George Santos, Expelled From House, Now Faces Sentencing

George Santos, Expelled From House, Now Faces Sentencing

George Santos, the former congressman whose proclivity for lying fueled an unforeseen rise and spectacular fall, will be confronted on Friday with the precise fallout of his criminal case.

Mr. Santos will be sentenced on Friday to a prison term of no less than two years after pleading guilty to charges of wire fraud and aggravated identity theft.

Federal prosecutors have asked the judge to impose a sentence of 87 months, which they said was necessary “to protect the public from being defrauded by Santos again.”

The final decision rests with Judge Joanna Seybert, who will weigh the severity of Mr. Santos’s crimes against the authenticity of his remorse. She will also decide whether he will be immediately remanded into custody, or given the opportunity to report to prison at a later date.

Mr. Santos last year pleaded guilty to charges of wire fraud and aggravated identity theft and admitted to a host of other schemes including money-laundering, lying to Congress and fraudulently receiving unemployment benefits.

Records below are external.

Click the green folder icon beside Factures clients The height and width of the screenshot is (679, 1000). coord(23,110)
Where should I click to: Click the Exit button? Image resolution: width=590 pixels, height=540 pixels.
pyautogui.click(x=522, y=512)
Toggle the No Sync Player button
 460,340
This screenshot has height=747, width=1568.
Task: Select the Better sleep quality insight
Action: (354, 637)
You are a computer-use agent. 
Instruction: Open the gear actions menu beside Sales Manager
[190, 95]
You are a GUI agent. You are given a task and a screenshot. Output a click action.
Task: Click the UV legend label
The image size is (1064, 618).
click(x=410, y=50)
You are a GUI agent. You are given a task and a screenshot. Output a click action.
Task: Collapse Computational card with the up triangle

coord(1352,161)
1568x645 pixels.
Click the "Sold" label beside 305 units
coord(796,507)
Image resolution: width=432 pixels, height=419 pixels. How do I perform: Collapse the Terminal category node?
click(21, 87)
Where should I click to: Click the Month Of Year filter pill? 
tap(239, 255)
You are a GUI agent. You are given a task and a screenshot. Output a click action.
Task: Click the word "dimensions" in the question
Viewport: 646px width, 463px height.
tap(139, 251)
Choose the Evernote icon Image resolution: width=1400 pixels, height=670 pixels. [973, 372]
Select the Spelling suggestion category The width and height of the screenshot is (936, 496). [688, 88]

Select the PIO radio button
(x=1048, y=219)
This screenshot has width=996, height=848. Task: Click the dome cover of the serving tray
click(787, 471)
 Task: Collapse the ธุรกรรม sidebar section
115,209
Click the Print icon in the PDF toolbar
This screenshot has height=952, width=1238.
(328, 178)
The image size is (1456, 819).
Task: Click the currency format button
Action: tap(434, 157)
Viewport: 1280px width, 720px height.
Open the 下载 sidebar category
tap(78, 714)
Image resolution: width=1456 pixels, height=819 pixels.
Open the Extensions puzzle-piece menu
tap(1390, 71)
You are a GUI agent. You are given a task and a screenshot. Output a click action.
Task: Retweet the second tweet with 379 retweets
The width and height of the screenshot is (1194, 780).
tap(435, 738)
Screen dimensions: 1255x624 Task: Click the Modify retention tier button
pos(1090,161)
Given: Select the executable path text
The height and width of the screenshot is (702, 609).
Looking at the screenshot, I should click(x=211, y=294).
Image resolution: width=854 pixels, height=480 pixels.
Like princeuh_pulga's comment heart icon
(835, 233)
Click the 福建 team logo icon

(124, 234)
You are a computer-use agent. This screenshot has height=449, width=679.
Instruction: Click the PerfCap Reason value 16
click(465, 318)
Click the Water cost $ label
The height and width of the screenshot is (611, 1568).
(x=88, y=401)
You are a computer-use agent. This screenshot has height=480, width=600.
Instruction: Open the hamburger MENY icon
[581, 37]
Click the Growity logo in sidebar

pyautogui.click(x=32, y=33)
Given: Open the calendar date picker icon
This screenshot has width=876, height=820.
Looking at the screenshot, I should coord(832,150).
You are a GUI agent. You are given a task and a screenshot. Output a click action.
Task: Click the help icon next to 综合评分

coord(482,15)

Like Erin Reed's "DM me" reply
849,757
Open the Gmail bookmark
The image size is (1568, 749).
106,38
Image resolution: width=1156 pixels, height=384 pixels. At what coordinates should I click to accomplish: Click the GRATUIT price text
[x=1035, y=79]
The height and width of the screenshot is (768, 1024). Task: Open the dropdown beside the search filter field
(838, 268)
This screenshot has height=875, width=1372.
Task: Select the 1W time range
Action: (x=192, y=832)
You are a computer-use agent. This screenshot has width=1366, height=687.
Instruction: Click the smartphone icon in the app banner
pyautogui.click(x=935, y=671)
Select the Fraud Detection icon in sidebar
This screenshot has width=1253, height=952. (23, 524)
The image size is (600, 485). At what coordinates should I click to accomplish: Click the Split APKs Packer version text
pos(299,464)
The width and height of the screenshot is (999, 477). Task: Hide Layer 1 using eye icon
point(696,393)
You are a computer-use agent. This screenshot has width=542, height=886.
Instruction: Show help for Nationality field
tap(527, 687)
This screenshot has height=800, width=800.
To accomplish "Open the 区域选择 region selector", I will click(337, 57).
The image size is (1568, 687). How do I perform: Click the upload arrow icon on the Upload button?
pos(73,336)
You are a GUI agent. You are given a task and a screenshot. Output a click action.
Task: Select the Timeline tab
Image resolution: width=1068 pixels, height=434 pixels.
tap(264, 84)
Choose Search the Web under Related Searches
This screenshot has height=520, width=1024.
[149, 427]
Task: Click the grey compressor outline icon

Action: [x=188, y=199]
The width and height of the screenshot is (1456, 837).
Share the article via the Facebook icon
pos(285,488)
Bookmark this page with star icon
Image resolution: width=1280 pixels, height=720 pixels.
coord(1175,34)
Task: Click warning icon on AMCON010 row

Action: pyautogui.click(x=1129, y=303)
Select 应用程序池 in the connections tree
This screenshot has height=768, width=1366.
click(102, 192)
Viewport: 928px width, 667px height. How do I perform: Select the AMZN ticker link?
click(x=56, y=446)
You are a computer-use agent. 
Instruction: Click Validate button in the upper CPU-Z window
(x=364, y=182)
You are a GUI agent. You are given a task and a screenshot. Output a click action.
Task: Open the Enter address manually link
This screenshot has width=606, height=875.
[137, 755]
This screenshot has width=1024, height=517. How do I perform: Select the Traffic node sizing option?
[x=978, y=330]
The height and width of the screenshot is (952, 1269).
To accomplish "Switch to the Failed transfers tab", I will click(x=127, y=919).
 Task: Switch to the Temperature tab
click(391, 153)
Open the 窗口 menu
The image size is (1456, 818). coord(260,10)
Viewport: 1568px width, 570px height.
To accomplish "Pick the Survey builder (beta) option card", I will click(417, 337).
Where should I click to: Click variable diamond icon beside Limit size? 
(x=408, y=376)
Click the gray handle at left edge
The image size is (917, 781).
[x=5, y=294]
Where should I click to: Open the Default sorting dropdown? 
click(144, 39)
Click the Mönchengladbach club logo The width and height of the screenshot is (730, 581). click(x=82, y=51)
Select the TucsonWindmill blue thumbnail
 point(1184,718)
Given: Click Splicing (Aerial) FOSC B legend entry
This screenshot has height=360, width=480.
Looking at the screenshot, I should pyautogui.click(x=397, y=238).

Lawyers for Mr. Santos have requested that he receive 24 months in prison, the minimum federal sentence for aggravated identity theft. They stressed the nonviolent nature of Mr. Santos’s crime, writing in a letter to the court that “his conduct, though involving dishonesty and abuse of trust, stemmed largely from a misguided desperation related to his political campaign, rather than inherent malice.”

They are also pushing for the roughly $200,000 of ill-gotten funds that Mr. Santos forfeited to be counted toward the $373,000 in restitution he owes his victims.

Prosecutors in the Eastern District of New York framed Mr. Santos, 36, as an unrepentant swindler who had repeatedly returned to a criminal lifestyle, growing more audacious with every passing year. And while Mr. Santos expressed contrition in court, they argued his posts to X.com attacking the Department of Justice and portraying himself as a victim of prosecutorial overreach belied any genuine remorse.

“His actions speak louder than any words, and they cry out for a significant carceral sentence in this case,” prosecutors wrote in a supplemental memo.

During his time in the public eye, Mr. Santos has evolved from political upstart to national punchline, from avatar of Washington dysfunction to a pop culture villain. Under pressure to repay victims and fund his defense, he has sought to monetize his infamy, beginning with personalized videos on the website Cameo.

In December, he began a podcast, “Pants on Fire,” its title a winking allusion to Mr. Santos’s lies about, among other things, his education, work history and even a volleyball career at Baruch College.

The pattern of lies led some of his Republican colleagues in the House to lead the charge to expel Mr. Santos from Congress. The push came after a House Ethics Committee report found that he had stolen hundreds of thousands of dollars of donors’ money — at least some of which he spent on luxury goods and Botox.

Through it all, Mr. Santos has maintained a veneer of confidence, self-effacing humor and transgressive glee. He also has shown a continuing loyalty to President Trump, in seeming hopes that he might receive a pardon as others have since Mr. Trump re-entered the White House.

But the president has not shown any sympathy to Mr. Santos thus far. Indeed, it was his Justice Department that pushed for the 87-month sentence, and on Wednesday, Mr. Santos said that he would not ask Mr. Trump to intercede on his behalf.

“The president knows my predicament. It’s not like it’s a secret,” he said in an interview. “If the president thinks I’m worthy of any level of clemency that is bestowed upon him, he can go ahead and do it, but for me to seek a pardon is to deny accountability and responsibility.”

But those who are personally acquainted with Mr. Santos may be less likely to buy his penitent pose.

“I wouldn’t trust a word out of his mouth,” said Peter Hamilton, who knew Mr. Santos some 10 years ago.

A decade ago Mr. Hamilton lent Mr. Santos, then known as Anthony Devolder, several thousand dollars for a down payment on an apartment. Shortly afterward, Mr. Santos begin ducking his calls. And though Mr. Hamilton pushed for years, even getting an order from small claims court, he was never repaid until his one-time friend was vaulted into the public eye as a member of Congress engulfed in scandal.

Even so, Mr. Hamilton had little sympathy for his former friend. “He betrayed the trust of the public and won a House seat by being a con man,” he said. Even a seven-year sentence, he added, was “too little.”